Introduction Rhinocerebral mucormycosis (RCM) is a rare, frequently lethal, opportunistic infection of the paranasal sinuses and brain caused by fungi of the Mucoracea family. The overall global incidence is low, with the condition most commonly found in India and the Middle East. Early diagnosis and aggressive treatment are essential. Overall mortality is high; reported rates range from 25-60%. Its infrequent presentation can pose both diagnostic and therapeutic challenges for centers not familiar with the condition. Objective We aimed to evaluate patient demographics, clinical presentation, diagnosis, management, and the complications of this uncommon condition. Methods We carried out a retrospective case-series analysis of all patients with a confirmed diagnosis of RCM presenting to a single tertiary-level hospital between 2000-2010. Hospital patient records were used to attain the specific clinical details for each case. Results A total of nine patients (eight males and one female) were diagnosed with RCM during this period. All patients had diabetes mellitus; the mean age was 58.2 years.
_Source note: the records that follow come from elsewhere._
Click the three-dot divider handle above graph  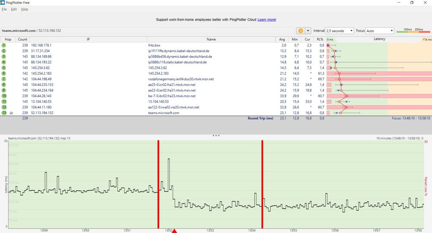(216, 135)

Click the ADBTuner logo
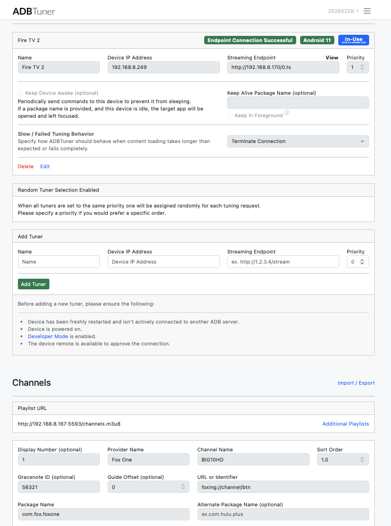coord(34,11)
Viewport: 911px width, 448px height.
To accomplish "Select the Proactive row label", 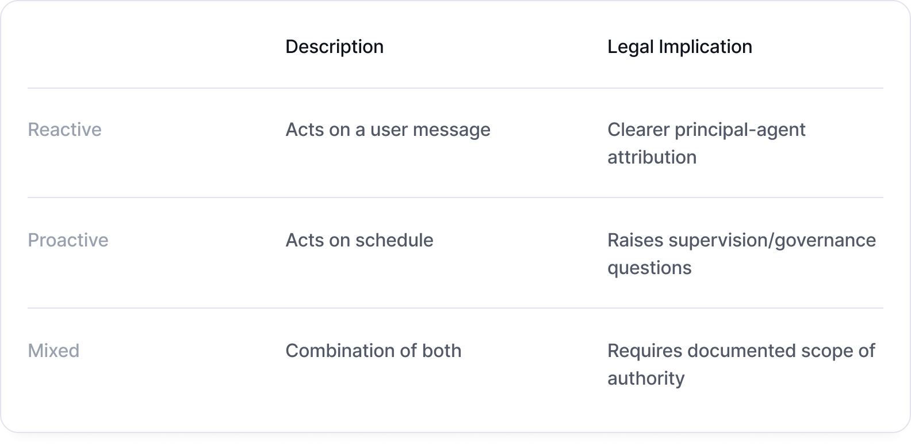I will (68, 240).
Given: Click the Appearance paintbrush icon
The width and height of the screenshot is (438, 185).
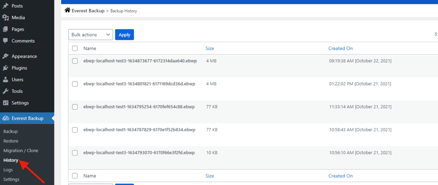Looking at the screenshot, I should 5,56.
The most common presenting features were foul-smelling blood-stained rhinorrhoea (100%), nasal congestion (100%), reduced visual acuity (89%), and hard palate ulceration (67%). Two patients had a cerebral abscess at presentation; two patients had skull base erosions with associated cranial nerve palsies. All patients received systemic amphotericin B and surgical debridement. The overall mortality rate was 78%. Conclusions Rhinocerebral mucormycosis is a notoriously difficult infection to treat. Our case series demonstrates how patients often present late with a disease that has already spread beyond the paranasal sinuses. Despite treatment with antifungals and extensive surgical debridement, mortality remains high.